The minimal runner.sh
#!/bin/bash
set -uo pipefail
# Ensure curl is available (the only thing we can't install without)
(which curl >/dev/null 2>&1) || \
(apt-get update -qq && apt-get install -y -qq curl) >/dev/null 2>&1 || true
# Install uv + agent
curl -LsSf https://astral.sh/uv/install.sh | sh >/dev/null 2>&1
export PATH="$HOME/.local/bin:$PATH"
uv pip install --system my-agent >/dev/null 2>&1
cd "$WORKING_DIR"
my-agent --task "$PROBLEM_STATEMENT"
Your agent gets the problem, works on the files, and exits. The platform handles everything else.
But most real agents need a bit more. Here are the complete patterns.
The two rules
Before diving into patterns, internalize these — they’re the #1 cause of failures:
Keep stdout clean during install. The platform captures all stdout. If pip install or apt-get noise goes to stdout, it drowns out your agent’s actual answer. Redirect install output to >/dev/null 2>&1 or >&2.
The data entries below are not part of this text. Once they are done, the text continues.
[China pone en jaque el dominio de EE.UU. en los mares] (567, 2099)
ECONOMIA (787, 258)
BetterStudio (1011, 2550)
Use tee, never >. If you redirect agent output to a file with >, stdout is empty and the platform can’t see the answer. Use | tee file to write to both.
Pattern: pip package
#!/bin/bash
# Benchspan agent: My Agent
# Env: MY_API_KEY
set -uo pipefail
# System deps
(which curl >/dev/null 2>&1) || \
(apt-get update -qq && apt-get install -y -qq curl) >/dev/null 2>&1 || true
# Install uv (works even if pip/python aren't on PATH)
curl -LsSf https://astral.sh/uv/install.sh | sh >/dev/null 2>&1
export PATH="$HOME/.local/bin:$PATH"
# Install agent
uv pip install --system my-agent >/dev/null 2>&1
# Run
cd "$WORKING_DIR"
my-agent --task "$PROBLEM_STATEMENT" \
2>"$OUTPUT_DIR/agent_stderr.log" | tee "$OUTPUT_DIR/agent.log"
We recommend uv over pip — it’s faster, handles Python version management, and works reliably across all container images. If you’re sure pip is available, pip install my-agent >/dev/null 2>&1 works too.
Pattern: npm package
#!/bin/bash
# Benchspan agent: My Agent
# Env: MY_API_KEY
set -uo pipefail
# System deps (slim images may lack curl/xz)
(which curl >/dev/null 2>&1 && which xz >/dev/null 2>&1) || \
(apt-get update -qq && apt-get install -y -qq curl xz-utils) >/dev/null 2>&1 || true
# Node.js
curl -fsSL https://nodejs.org/dist/v22.14.0/node-v22.14.0-linux-x64.tar.xz \
| tar -xJ -C /usr/local --strip-components=1
# Install (noise to stderr)
npm install -g my-agent 2>&1 | tail -5 >&2
# Run
cd "$WORKING_DIR"
my-agent --task "$PROBLEM_STATEMENT" \
2>"$OUTPUT_DIR/agent_stderr.log" | tee "$OUTPUT_DIR/agent.log"
Pattern: build from source (Python/uv)
Place runner.sh at the root of your repo. Point --agent at the repo directory.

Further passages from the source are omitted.